##### Exercise input

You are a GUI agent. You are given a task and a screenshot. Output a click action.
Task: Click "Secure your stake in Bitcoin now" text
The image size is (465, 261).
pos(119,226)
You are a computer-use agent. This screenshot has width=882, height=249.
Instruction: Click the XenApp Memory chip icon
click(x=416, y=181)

##########
##### Exercise input

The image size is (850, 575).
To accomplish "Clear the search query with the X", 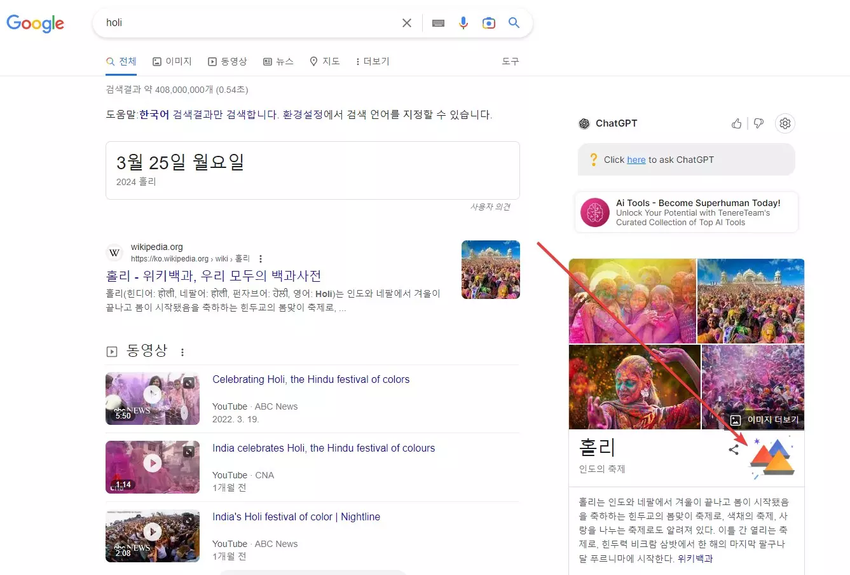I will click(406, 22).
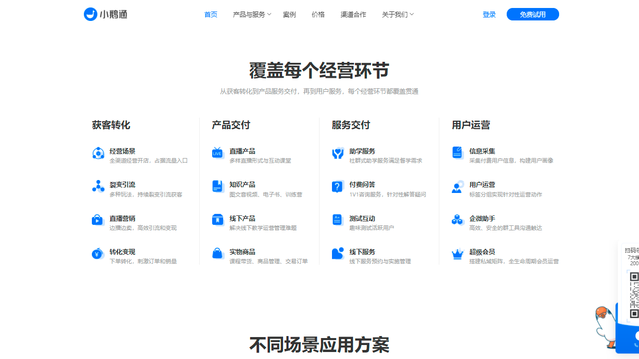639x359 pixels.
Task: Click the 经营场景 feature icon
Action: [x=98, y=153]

##########

## [Short task]
Please reproduce the listing above word for word, from the line with "You are a GUI" up to and including the line with "click(x=416, y=181)".

## [Solution]
You are a GUI agent. You are given a task and a screenshot. Output a click action.
Task: Click "Secure your stake in Bitcoin now" text
The image size is (465, 261).
pos(119,226)
You are a computer-use agent. This screenshot has width=882, height=249.
Instruction: Click the XenApp Memory chip icon
click(x=416, y=181)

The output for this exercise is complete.